Outside, the street was still half asleep. Shops were closed, dogs lay curled near tea stalls, and the sky carried a tired grey color, like it had not decided whether to become morning yet.

Aarav washed his face at the public tap and adjusted the strap of his old backpack. Inside it were a notebook, a pen that often stopped working, and a lunch box that was usually half empty.

He walked.

He always walked.

People often said nothing was wrong with his life. He had work at a small repair shop. He earned enough to survive. He was young, healthy, and invisible—which, according to some, was a blessing.

But Aarav felt something pressing on his chest every single day.

A feeling that this life—this routine—was not meant to be the end.

At the repair shop, the owner barely looked at him.

"Late again?" the man asked.

Aarav checked the time. He was early.

"I'm sorry," he said anyway.

Apologies were cheaper than arguments.

As he worked, tightening screws and wiping grease from his hands, his mind drifted elsewhere—to words, to stories, to a version of himself that existed only when he wrote.
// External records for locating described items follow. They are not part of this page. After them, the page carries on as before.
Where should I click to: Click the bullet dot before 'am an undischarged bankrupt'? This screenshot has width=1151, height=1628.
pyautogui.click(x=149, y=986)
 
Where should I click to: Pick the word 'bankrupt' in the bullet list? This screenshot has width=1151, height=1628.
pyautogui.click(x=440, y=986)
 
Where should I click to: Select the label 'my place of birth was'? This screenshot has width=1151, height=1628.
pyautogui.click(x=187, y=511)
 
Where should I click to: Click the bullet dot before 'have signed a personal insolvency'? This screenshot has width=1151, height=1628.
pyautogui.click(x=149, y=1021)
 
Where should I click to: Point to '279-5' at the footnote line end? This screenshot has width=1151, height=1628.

At night, after work, when the world finally stopped demanding things from him, Aarav opened his notebook.

The pages were filled with crossed-out sentences, rewritten thoughts, and quiet hope. He never told anyone about it. Dreams were laughed at in places like this.

That evening, his mother noticed the notebook.

"What do you write?" she asked gently.

"Nothing important," Aarav replied.

She smiled. "One day, make it important."

Her words stayed with him long after she fell asleep.

That night, Aarav wrote a single line on a fresh page:

I don't know where I'm going, but I know I can't stay here forever.

He closed the notebook.

Outside, the city kept breathing.

And somewhere deep inside him, something had begun to move.